Move to appoint Peace Minister in the North

A campaign to appoint a Minister of Peace within the Stormont Executive was launched today by the Peace People.

A campaign to appoint a Minister of Peace within the Stormont Executive was launched today by the Peace People.

They said their initiative had been endorsed by numerous Nobel Peace Laureates including the Dalai Lama, who has just arrived in the UK, and Archbishop Desmond Tutu, who will be addressing a conference on the North's peace process in Belfast later this week.

Betty Williams, the Belfast woman who set up the Peace People in the 1970s with Mairead Maguire, mobilising tens of thousands of people to march for peace on the streets of Northern Ireland – both also winning the Nobel Peace Prize – are backing the campaign.

The Minister for Peace – working within the Office of First Minister and Deputy First Minister – would be responsible for ensuring all Executive policies were ’proofed’ so that they comply with an agreed agenda for peace and reconciliation.

American Nobel Peace Laureate Jody Williams said: “Countries across the world such as Italy, Costa Rica and the Solomon Islands all have Ministers for Peace.

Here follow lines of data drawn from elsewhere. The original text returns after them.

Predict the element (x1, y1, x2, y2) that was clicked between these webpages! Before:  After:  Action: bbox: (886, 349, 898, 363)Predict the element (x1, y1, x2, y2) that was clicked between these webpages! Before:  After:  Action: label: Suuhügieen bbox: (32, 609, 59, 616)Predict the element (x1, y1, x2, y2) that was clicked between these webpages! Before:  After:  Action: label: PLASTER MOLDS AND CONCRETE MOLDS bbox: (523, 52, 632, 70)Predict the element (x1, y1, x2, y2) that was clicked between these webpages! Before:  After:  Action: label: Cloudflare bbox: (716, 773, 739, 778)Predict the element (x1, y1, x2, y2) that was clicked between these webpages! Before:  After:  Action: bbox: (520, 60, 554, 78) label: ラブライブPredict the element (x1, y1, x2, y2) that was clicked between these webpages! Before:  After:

“This initiative to encourage the Northern Ireland Executive to establish a Minister for Peace not only gives encouragement to many people in Northern Ireland working for peace, but also gives hope to the International Movement for Peace Ministries and Departments.”

Edward Confor-Dumas, secretary to the All-Party Parliamentary Group on conflict issues at the UK's House of Commons also gave his backing.

He said the launch was a hugely significant addition to the growing campaign to establish ministries and departments of peace in governments around the world.

“We’ll do all we can to support the initiative here in Westminster. We hope too, to learn a lot from the people of Northern Ireland about the realities of transforming deep and protracted conflict.”

Kevin Cassidy, a member of the Peace People in Northern Ireland and chair of the Ministry for Peace Initiative, said at the campaign launch in Parliament Buildings: “The most common phrase around today is that we all have to move on.

“This campaign is about a vision and plan that will help us identify the walls that divide us and what stops us from moving on.

“The campaign is calling for the walls to come down, not just the peace walls, but the walls that we create within ourselves.”

Campaigns to have Ministries of Peace established are currently being mounted in the USA, Canada, Israel and Pakistan, as well as Uganda, Rwanda, Japan, Australia and Brazil.